What does Billy Ray Cyrus have to do with all of this?

Here's where things get wild. During the initial chart controversy, country singer Billy Ray Cyrus sent a message to Lil Nas X on Twitter. "Been watching everything going on with OTR," he wrote. "When I got thrown off the charts, Waylon Jennings said to me 'Take this as a compliment' means you're doing something great! Only Outlaws are outlawed. Welcome to the club!"

Days later, Lil Nas X and Cyrus released a remix to "Old Town Road" featuring Cyrus, but most importantly, it was really good. Cyrus clearly gets what works about the song and leans into the lightly comedic conceit of the track with a verse about "Fendi sports bras" and driving around in his "Maserati sports car." The remix isn't necessarily better than the original, but it understands the essential appeal of "Old Town Road."

On May 17, after teasing it on Twitter for weeks, Lil Nas X released the official video for "Old Town Road," which featured the rapper as a time-traveling cowboy. Along with an appearance from Billy Ray Cyrus, the star-studded video also featured cameos from Chris Rock, Vince Staples, Rico Nasty, Diplo, Haha Davis, and Young Kio. At the moment, it's been viewed over 240 million times on YouTube. Similarly, a video from late May of Lil Nas X performing the song for a screaming crowd of elementary school kids also went viral.

Since then, Lil Nas X has also performed the song on award shows and kept the momentum going by releasing new remixes, including a version featuring rapper Young Thug and viral yodeling singer Mason Ramsey. He loves to tease possible collaborations and remixes with other artists on Twitter, but he reportedly turned down the chance to perform the song with Presidential candidate Pete Buttigieg. As the song has continued to blow up, audiences have also gotten to know Lil Nas X better: He's spoken candidly about his sexualityadopted some very cute Bernese mountain dog puppies, and paid his respect to Mariah Carey after breaking her chart record.

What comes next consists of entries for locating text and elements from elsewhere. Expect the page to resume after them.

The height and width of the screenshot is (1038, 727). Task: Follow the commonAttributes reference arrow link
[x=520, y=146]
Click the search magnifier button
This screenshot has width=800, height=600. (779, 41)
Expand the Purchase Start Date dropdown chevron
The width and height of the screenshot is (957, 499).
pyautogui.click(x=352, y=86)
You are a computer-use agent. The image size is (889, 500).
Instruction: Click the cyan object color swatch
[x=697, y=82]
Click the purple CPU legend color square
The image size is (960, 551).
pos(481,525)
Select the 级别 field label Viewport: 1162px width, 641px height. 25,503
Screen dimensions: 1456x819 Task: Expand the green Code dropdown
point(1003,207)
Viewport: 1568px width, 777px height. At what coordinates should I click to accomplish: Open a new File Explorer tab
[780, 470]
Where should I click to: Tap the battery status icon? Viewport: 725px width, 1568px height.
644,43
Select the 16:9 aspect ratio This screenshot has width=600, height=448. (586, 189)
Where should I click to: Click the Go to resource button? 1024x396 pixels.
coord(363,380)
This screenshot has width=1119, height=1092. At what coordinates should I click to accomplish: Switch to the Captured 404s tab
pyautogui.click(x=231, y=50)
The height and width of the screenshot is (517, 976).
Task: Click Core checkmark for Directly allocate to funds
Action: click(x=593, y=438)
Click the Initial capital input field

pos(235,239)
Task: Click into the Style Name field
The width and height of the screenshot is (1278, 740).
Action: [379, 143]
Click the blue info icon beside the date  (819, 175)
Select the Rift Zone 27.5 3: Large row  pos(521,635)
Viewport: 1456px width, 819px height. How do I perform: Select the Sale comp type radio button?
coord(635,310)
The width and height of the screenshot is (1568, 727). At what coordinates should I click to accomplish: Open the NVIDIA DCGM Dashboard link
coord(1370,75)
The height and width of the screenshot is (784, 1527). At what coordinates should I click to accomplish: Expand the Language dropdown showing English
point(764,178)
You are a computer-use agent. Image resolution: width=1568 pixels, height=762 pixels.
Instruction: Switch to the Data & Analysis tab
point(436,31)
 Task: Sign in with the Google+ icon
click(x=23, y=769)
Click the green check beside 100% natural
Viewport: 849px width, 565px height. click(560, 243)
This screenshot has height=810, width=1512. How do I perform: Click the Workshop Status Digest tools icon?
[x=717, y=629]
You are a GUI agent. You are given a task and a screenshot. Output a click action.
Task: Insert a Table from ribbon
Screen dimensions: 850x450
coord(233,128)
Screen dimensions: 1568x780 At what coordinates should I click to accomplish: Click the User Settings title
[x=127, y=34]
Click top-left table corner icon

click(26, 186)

He's an easy guy to root for. 

What exactly has made "Old Town Road" so damn popular that it might never leave the top of the Billboard chart? At the risk of stating the obvious, I'll say "Old Town Road" is unapologetic, uncomplicated fun. There's a line about "bull ridin' and boobies" and another about having "Wrangler on my booty." Come on, that's pretty funny. At the same time, there's an emotional core to the song's chorus, a familiar sense of country-western longing that elevates it from being a parody or a joke. The road might be old, but Lil Nas X makes it feel new.